Leezel was wheeled off by Health Services, her bow limp and deflated, one bare knee exposed through a circular rip in her opaque stockings. Jeremy accompanied the stretcher thanklessly, even thinking to pluck a spare mille-feuille from a banquet table as they passed, just to make sure Leezel would keep calm.
“Well, that was all very dramatic,” Belle remarked, shaking herself out of her spell and widening her eyes toward Scott and me.
“Drama is one word for it,” Scott agreed.
“Well, we don’t usually get holograms and close brushes with catastrophic head injuries at the same firm event. You’ve picked a winner, Belle.”
Leezel’s swoon had cut Hologram Henry’s speech short, though Bill Withers announced that he—Hologram Henry, that is—would be on hand for the rest of the night for souvenir photos in front of a backboard stamped with hundreds of miniature Bartholomew Brothers logos.
“Just being inside this gorgeous lobby is winning,” Belle said, opening her clutch to remove her iPhone. Its screen reflected the back lighting to wink at us, playfully. “And I haven’t even taken a single photo yet.”
“They let you bring that in here?” Scott asked with surprise. He rustled around in his pockets. “I was stripped clean at the door.”
“My phone is practically an extension of my anatomy,” she laughed at him, darkly. “I don’t know how they missed it in my cavity search.”
Belle began waving an arm in breezy arcs as she sprang off to snap pointless photos of her general vicinity. It was then that I felt the pressure of two disappointed beads scorching a pair of laser beams in our direction. Without needing to identify the source, I knew that Piggelo was watching, and that Piggelo was not in the least bit happy. When I managed a glance over, I saw Drewe hovering phantom-like just behind her left shoulder, whispering something into her ear. I turned to Scott.
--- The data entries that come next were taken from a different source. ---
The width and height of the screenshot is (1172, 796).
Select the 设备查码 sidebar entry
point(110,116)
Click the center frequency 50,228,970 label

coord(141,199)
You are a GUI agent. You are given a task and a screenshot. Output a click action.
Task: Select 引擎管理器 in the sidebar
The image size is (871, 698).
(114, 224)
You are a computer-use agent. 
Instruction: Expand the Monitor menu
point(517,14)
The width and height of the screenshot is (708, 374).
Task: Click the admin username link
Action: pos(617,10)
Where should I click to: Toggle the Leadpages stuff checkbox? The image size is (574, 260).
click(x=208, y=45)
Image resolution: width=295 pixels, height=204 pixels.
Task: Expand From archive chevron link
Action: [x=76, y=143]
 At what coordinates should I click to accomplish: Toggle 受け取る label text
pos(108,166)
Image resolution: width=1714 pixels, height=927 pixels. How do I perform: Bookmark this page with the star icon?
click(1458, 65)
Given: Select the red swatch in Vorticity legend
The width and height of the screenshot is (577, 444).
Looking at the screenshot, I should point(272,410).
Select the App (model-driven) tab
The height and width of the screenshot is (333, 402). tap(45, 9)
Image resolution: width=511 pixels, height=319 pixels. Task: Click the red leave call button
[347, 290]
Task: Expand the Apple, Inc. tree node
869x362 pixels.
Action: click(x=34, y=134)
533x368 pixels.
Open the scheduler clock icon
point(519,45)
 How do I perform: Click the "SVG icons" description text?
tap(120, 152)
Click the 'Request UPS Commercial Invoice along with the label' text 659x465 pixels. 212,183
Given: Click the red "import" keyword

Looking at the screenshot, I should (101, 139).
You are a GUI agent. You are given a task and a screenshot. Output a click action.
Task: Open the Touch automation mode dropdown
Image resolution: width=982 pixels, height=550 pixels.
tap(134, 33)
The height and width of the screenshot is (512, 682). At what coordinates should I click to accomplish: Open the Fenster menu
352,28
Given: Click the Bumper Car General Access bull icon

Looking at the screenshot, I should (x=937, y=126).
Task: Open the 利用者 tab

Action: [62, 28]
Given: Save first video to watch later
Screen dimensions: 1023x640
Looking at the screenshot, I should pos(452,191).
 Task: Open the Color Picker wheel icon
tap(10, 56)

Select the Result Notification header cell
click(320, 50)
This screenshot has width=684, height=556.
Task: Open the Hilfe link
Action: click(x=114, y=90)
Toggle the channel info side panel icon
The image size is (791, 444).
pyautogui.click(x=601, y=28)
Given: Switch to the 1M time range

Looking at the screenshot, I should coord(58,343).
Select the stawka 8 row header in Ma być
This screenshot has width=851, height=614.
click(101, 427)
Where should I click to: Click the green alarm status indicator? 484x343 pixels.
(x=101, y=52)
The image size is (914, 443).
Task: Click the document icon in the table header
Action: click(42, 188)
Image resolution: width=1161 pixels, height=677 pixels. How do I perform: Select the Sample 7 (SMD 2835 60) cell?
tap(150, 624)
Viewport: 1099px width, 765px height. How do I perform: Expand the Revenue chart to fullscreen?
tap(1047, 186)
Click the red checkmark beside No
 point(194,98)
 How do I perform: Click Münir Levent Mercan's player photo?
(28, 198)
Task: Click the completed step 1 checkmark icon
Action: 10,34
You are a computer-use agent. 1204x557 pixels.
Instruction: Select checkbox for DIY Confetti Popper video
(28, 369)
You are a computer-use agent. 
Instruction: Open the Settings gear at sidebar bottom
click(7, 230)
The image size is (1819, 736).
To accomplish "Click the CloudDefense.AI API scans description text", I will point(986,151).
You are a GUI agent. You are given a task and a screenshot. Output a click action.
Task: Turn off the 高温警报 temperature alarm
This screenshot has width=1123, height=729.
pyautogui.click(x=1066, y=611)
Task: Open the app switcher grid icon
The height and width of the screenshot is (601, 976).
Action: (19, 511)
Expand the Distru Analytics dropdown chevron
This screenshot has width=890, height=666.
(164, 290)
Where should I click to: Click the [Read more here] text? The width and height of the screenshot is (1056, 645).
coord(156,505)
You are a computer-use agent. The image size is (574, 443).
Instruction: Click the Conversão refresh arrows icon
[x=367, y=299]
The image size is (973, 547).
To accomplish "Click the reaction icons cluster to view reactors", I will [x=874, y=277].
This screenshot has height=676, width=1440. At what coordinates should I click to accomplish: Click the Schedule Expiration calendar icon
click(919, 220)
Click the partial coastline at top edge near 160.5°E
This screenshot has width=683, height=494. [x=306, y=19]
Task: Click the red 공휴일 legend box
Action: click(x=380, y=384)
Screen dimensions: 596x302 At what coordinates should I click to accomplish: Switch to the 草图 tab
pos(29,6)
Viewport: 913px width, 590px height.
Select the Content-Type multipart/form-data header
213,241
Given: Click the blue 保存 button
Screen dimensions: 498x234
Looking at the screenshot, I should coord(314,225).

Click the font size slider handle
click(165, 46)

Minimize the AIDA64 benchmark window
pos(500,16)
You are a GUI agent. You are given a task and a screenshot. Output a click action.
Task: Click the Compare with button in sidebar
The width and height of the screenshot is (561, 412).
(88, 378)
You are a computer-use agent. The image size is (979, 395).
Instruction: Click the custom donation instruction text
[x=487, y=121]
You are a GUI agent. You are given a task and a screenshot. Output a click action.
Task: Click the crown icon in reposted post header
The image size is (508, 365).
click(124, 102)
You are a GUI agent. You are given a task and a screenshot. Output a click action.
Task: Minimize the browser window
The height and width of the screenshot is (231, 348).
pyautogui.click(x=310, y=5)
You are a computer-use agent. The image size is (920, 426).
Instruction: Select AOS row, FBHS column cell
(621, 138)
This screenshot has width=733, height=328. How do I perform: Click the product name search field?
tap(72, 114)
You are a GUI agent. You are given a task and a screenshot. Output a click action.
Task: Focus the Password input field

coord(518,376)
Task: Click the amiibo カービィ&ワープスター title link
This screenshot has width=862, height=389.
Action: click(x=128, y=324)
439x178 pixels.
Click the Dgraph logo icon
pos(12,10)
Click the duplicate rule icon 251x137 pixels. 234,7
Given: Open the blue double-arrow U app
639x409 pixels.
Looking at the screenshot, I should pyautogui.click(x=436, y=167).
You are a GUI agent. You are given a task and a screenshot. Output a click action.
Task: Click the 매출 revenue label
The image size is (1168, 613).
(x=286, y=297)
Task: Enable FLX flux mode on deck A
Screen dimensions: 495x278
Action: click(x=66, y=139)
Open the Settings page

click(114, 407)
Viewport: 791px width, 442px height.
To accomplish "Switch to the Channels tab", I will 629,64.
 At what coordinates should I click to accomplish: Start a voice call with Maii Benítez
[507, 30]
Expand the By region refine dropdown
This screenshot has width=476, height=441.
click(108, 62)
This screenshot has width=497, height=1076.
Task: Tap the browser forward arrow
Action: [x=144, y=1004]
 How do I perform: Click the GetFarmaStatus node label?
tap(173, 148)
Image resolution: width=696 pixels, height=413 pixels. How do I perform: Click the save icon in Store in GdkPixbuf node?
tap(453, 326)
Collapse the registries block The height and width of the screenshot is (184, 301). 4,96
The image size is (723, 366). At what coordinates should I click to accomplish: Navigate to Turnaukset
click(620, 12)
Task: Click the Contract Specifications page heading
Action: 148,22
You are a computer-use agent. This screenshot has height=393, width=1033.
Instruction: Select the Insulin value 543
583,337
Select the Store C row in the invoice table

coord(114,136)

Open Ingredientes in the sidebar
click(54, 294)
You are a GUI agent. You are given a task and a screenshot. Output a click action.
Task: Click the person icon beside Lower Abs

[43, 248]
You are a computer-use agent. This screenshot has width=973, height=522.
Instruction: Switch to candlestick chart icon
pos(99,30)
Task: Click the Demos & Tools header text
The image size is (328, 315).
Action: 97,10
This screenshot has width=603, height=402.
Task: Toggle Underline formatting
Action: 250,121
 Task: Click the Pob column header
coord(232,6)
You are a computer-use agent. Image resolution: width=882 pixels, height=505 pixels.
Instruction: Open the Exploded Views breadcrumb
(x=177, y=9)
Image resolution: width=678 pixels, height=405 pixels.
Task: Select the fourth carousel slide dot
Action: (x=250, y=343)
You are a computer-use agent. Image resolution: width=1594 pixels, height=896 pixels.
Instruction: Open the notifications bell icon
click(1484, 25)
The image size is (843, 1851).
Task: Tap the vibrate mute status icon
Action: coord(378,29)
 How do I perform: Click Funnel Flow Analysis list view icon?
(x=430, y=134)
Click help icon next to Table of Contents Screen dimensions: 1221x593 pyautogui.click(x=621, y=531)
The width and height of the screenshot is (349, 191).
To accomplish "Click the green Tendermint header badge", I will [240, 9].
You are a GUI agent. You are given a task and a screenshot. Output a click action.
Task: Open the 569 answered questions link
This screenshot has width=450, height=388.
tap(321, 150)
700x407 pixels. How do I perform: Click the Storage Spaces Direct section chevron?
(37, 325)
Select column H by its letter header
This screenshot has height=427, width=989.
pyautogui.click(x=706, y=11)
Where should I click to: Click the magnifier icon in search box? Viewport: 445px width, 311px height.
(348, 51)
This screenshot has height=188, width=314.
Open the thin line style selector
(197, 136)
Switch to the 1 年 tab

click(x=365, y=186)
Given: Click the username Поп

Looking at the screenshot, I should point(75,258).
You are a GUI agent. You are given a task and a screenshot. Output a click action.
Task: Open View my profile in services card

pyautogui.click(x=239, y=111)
“I’m really sorry but I need to deal with this—with Belle, I mean. You don’t want to take ten to snag a picture with the hologram, by any chance?”
“Very tempting,” he admitted, “but I think my Brothers paraphernalia days are done. Plus, that guy gives me the creeps,” he added, casting troubled eyes over to Henry. “One line of code goes wrong and who knows what he could do.”
“I’m with you,” I agreed.
“Out of curiosity, what do you think would happen if I karate-chopped him through the chest?”
“Immediate, high-voltage tazing by one of the guards? I’m sorry to subject you to all of this again.”
“Cut it out. I wanted to come. Hey, why don’t we grab a sashimi doggy bag and bust a move out of here?”
“I really can’t leave yet,” I said, regretfully. “As you can see, Belle’s acting wild and I may be the only one who can contain her.”
“Let Jeremy handle Belle,” he cajoled. “It’s his job. Trust me.”
Scott was making his best effort to convince me but—as Piggelo’s beads burned toward me and Belle darted to and fro like an increasingly erratic toddler—my sense of duty kicked into high gear. I didn’t think I could abandon the scene.
“Give me thirty minutes,” I said to Scott.
“I seriously can’t convince you to come with me?”
“You head home now and I’ll be with you in thirty minutes. I promise.”
“I think you’d be much better off coming with me.”
“Scott…” I trailed off. “Thirty minutes.” I brushed his cheek with a kiss, wondering how Piggelo—observing me so closely—would react to a conspicuous sign of human affection. When Scott shook his head and walked away, the multicolored aura he brought with him condensed under the doorframe and whisked out into the night, flinging me back into the dry, flat desert of the party without him.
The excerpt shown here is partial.